=== GIVEN ENTRIES ===
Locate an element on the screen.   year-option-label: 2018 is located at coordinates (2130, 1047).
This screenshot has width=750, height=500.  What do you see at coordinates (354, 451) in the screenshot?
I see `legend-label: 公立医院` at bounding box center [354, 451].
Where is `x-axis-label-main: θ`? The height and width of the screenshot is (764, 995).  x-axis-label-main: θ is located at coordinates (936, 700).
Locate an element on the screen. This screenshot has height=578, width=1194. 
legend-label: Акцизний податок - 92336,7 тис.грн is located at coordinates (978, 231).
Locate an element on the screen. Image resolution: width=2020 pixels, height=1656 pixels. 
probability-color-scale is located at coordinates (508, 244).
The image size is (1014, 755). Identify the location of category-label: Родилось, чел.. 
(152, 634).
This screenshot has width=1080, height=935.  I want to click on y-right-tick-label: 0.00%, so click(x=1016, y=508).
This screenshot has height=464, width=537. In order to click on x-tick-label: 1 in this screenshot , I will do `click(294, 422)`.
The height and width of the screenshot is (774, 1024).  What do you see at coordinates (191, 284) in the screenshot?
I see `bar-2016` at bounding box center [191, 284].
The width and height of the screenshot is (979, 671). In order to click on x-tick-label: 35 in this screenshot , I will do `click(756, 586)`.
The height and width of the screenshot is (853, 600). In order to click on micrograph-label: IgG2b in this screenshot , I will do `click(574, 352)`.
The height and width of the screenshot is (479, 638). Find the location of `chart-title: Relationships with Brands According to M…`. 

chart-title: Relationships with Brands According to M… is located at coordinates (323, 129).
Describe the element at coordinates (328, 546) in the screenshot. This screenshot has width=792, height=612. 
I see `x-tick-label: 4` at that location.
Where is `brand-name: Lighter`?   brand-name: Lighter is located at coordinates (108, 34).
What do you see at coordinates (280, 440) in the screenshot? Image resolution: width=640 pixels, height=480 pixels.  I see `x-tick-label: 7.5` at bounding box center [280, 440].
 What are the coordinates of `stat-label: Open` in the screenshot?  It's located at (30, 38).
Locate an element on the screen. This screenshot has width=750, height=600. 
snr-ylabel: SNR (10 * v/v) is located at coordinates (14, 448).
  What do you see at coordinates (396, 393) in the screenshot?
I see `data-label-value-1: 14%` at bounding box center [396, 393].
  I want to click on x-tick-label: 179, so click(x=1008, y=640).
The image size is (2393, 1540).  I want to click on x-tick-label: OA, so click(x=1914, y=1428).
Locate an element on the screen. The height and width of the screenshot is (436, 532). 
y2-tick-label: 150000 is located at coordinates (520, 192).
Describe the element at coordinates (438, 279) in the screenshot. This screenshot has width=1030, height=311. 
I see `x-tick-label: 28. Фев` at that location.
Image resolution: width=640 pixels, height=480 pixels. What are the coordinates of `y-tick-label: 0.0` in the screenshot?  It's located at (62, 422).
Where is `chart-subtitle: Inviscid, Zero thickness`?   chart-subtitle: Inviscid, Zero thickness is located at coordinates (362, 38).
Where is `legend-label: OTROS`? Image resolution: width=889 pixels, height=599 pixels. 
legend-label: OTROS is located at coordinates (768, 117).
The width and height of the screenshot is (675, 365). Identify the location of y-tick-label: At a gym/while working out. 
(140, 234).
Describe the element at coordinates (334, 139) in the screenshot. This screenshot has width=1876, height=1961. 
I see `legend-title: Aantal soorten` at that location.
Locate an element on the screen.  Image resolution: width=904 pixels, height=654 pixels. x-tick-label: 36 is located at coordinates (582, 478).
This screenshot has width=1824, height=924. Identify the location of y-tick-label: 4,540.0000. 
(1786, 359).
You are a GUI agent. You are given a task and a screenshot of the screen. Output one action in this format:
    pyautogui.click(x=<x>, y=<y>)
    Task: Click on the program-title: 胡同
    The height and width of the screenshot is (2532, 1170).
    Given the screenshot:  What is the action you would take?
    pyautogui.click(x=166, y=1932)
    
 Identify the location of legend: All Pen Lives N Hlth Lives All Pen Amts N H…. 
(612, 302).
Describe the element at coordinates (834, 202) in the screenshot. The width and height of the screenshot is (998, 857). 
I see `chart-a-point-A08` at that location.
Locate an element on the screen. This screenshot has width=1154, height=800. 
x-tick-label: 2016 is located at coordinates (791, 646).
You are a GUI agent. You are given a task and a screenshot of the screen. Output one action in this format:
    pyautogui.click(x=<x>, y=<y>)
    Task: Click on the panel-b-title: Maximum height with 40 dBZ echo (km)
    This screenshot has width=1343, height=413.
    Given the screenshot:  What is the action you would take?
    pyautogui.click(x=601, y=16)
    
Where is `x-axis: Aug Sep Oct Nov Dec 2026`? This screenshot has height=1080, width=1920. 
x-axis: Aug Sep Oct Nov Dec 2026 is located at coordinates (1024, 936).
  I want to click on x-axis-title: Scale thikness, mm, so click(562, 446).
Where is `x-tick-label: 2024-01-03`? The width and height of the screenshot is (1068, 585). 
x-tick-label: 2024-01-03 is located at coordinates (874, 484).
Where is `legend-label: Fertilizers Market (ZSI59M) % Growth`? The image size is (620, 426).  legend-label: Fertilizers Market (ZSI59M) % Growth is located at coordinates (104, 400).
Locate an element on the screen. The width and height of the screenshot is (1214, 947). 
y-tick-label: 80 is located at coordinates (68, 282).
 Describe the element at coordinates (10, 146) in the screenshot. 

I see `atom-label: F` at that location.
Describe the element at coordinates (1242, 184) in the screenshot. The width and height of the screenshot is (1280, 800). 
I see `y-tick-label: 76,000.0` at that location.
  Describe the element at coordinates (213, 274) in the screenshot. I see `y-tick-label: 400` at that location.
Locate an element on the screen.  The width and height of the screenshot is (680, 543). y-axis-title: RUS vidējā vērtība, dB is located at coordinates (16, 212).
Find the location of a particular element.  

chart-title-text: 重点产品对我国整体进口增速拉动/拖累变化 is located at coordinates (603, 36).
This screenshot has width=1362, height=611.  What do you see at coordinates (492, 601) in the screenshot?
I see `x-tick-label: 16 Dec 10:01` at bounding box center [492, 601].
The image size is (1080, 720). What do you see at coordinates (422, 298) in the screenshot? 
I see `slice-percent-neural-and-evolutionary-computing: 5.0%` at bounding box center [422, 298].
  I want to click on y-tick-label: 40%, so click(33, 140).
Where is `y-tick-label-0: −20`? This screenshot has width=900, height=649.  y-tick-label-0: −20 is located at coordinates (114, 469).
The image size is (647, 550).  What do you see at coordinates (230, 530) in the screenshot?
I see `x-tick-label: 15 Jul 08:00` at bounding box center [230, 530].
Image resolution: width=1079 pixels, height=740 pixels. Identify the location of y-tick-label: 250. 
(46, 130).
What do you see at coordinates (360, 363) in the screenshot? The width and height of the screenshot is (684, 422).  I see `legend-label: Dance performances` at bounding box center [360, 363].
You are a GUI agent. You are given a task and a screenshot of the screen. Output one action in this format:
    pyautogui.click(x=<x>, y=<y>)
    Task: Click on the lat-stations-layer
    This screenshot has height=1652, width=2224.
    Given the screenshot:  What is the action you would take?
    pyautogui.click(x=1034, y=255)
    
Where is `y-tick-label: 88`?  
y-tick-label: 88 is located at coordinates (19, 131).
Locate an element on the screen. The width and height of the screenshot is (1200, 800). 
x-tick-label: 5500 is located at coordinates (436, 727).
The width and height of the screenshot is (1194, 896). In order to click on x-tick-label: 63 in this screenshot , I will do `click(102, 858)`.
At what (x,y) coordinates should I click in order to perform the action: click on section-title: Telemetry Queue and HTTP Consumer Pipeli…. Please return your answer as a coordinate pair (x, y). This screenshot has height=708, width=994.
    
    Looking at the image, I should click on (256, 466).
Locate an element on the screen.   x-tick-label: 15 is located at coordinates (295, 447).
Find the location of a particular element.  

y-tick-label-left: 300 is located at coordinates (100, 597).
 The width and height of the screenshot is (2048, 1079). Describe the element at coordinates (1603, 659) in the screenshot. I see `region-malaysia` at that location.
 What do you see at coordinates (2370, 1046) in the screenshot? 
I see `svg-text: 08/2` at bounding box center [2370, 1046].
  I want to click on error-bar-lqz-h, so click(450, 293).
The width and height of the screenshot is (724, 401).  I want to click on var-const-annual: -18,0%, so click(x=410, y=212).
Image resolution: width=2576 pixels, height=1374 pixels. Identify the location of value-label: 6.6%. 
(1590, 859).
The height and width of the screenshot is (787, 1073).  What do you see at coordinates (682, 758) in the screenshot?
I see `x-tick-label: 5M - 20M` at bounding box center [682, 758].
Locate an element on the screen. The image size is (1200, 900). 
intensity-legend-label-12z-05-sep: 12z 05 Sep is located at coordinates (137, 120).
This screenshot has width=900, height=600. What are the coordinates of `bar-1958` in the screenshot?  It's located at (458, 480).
===
* **TASK DETAILS**:
Copy out, word for word, the stretch from the line that contains "Locate an element on the screen. The image" through the end of the items, including both ends.

* **WRITTEN REPLY**:
Locate an element on the screen. The image size is (1200, 900). 
intensity-legend-label-12z-05-sep: 12z 05 Sep is located at coordinates (137, 120).
This screenshot has width=900, height=600. What are the coordinates of `bar-1958` in the screenshot?  It's located at (458, 480).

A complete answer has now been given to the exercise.